**TASK**
Please transcribe the listing below with every word intact.

**DATA FOR THIS EXERCISE**
+ + + + +
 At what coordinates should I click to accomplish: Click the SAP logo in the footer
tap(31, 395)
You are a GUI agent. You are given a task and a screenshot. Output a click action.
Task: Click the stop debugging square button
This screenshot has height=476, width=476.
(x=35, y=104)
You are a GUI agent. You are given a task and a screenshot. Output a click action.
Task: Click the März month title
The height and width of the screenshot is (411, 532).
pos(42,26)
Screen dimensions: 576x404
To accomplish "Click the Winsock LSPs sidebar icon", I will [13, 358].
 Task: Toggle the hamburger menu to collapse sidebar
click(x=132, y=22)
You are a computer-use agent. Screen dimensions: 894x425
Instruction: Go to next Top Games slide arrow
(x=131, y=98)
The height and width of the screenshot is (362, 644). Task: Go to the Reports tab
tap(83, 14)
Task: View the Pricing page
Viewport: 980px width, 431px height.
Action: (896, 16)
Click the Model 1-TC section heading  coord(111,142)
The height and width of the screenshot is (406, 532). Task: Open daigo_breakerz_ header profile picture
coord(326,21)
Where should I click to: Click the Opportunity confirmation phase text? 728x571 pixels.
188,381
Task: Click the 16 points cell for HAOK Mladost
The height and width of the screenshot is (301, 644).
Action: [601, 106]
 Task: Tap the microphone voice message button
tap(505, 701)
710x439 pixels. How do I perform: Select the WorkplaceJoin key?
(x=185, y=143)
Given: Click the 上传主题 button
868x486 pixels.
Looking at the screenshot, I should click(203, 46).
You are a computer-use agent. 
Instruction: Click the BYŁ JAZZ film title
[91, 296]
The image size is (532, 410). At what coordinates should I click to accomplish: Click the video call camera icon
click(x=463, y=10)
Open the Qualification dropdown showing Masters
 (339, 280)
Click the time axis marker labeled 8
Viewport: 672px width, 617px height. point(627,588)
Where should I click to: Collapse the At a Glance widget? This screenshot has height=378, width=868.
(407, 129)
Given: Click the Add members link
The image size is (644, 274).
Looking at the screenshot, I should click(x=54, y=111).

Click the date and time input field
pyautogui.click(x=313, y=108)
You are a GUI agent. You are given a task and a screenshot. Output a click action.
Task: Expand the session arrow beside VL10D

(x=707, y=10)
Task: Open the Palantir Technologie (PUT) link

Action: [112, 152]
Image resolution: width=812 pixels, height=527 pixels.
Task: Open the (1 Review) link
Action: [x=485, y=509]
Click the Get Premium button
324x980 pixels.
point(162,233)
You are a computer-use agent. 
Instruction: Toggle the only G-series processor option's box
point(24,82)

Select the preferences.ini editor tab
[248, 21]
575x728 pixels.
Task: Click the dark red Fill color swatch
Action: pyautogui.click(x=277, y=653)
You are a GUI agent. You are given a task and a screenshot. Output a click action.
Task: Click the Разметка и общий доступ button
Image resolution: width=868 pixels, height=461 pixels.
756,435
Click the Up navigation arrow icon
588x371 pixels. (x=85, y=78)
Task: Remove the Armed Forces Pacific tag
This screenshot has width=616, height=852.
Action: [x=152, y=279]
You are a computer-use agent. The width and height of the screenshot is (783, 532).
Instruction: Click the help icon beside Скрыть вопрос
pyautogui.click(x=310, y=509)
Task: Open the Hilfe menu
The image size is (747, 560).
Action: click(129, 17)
+ + + + +
**YOUR RESPONSE**
 At what coordinates should I click to accomplish: Click the SAP logo in the footer
tap(31, 395)
You are a GUI agent. You are given a task and a screenshot. Output a click action.
Task: Click the stop debugging square button
This screenshot has height=476, width=476.
(x=35, y=104)
You are a GUI agent. You are given a task and a screenshot. Output a click action.
Task: Click the März month title
The height and width of the screenshot is (411, 532).
pos(42,26)
Screen dimensions: 576x404
To accomplish "Click the Winsock LSPs sidebar icon", I will [13, 358].
 Task: Toggle the hamburger menu to collapse sidebar
click(x=132, y=22)
You are a computer-use agent. Screen dimensions: 894x425
Instruction: Go to next Top Games slide arrow
(x=131, y=98)
The height and width of the screenshot is (362, 644). Task: Go to the Reports tab
tap(83, 14)
Task: View the Pricing page
Viewport: 980px width, 431px height.
Action: (896, 16)
Click the Model 1-TC section heading  coord(111,142)
The height and width of the screenshot is (406, 532). Task: Open daigo_breakerz_ header profile picture
coord(326,21)
Where should I click to: Click the Opportunity confirmation phase text? 728x571 pixels.
188,381
Task: Click the 16 points cell for HAOK Mladost
The height and width of the screenshot is (301, 644).
Action: [601, 106]
 Task: Tap the microphone voice message button
tap(505, 701)
710x439 pixels. How do I perform: Select the WorkplaceJoin key?
(x=185, y=143)
Given: Click the 上传主题 button
868x486 pixels.
Looking at the screenshot, I should click(203, 46).
You are a computer-use agent. 
Instruction: Click the BYŁ JAZZ film title
[91, 296]
The image size is (532, 410). At what coordinates should I click to accomplish: Click the video call camera icon
click(x=463, y=10)
Open the Qualification dropdown showing Masters
 (339, 280)
Click the time axis marker labeled 8
Viewport: 672px width, 617px height. point(627,588)
Where should I click to: Collapse the At a Glance widget? This screenshot has height=378, width=868.
(407, 129)
Given: Click the Add members link
The image size is (644, 274).
Looking at the screenshot, I should click(x=54, y=111).

Click the date and time input field
pyautogui.click(x=313, y=108)
You are a GUI agent. You are given a task and a screenshot. Output a click action.
Task: Expand the session arrow beside VL10D

(x=707, y=10)
Task: Open the Palantir Technologie (PUT) link

Action: [112, 152]
Image resolution: width=812 pixels, height=527 pixels.
Task: Open the (1 Review) link
Action: [x=485, y=509]
Click the Get Premium button
324x980 pixels.
point(162,233)
You are a computer-use agent. 
Instruction: Toggle the only G-series processor option's box
point(24,82)

Select the preferences.ini editor tab
[248, 21]
575x728 pixels.
Task: Click the dark red Fill color swatch
Action: pyautogui.click(x=277, y=653)
You are a GUI agent. You are given a task and a screenshot. Output a click action.
Task: Click the Разметка и общий доступ button
Image resolution: width=868 pixels, height=461 pixels.
756,435
Click the Up navigation arrow icon
588x371 pixels. (x=85, y=78)
Task: Remove the Armed Forces Pacific tag
This screenshot has width=616, height=852.
Action: [x=152, y=279]
You are a computer-use agent. The width and height of the screenshot is (783, 532).
Instruction: Click the help icon beside Скрыть вопрос
pyautogui.click(x=310, y=509)
Task: Open the Hilfe menu
The image size is (747, 560).
Action: click(129, 17)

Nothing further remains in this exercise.